Rewrite the items below, substituting "screen capture" for each occurrence of "screenshot" and changing nothing else. Leave the pictures out.
─── Data entries ───
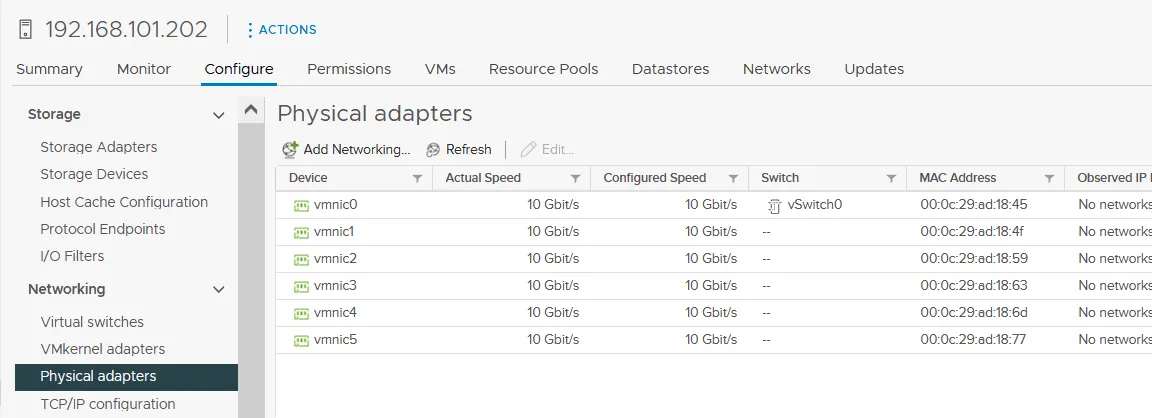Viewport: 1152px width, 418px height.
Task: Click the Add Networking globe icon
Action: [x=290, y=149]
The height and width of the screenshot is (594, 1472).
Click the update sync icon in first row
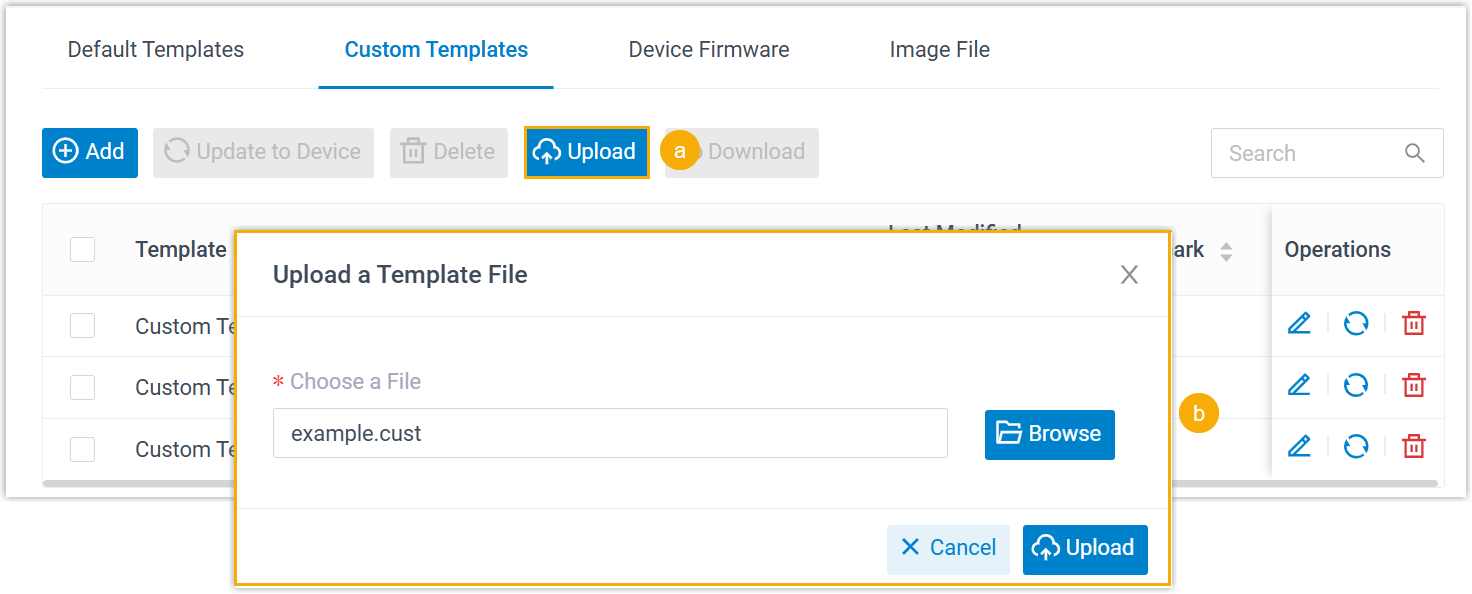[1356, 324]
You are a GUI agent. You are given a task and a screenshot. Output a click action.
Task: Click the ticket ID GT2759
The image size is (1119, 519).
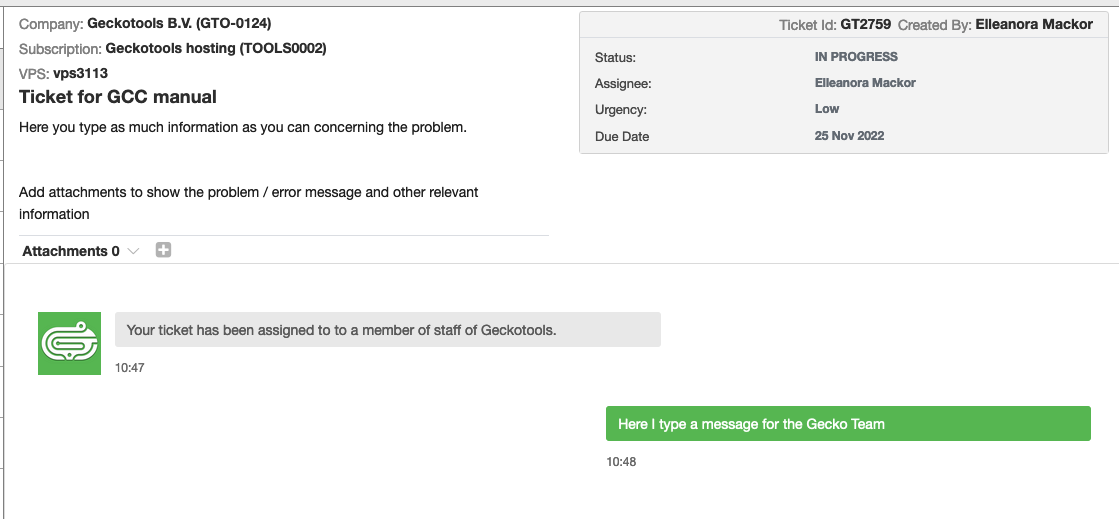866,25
───
**Reply to the task:**
Viewport: 1152px width, 418px height.
Task: Click the Add Networking globe icon
Action: [x=290, y=149]
The height and width of the screen capture is (594, 1472).
Click the update sync icon in first row
[1356, 324]
You are a GUI agent. You are given a task and a screen capture. Output a click action.
Task: Click the ticket ID GT2759
The image size is (1119, 519).
866,25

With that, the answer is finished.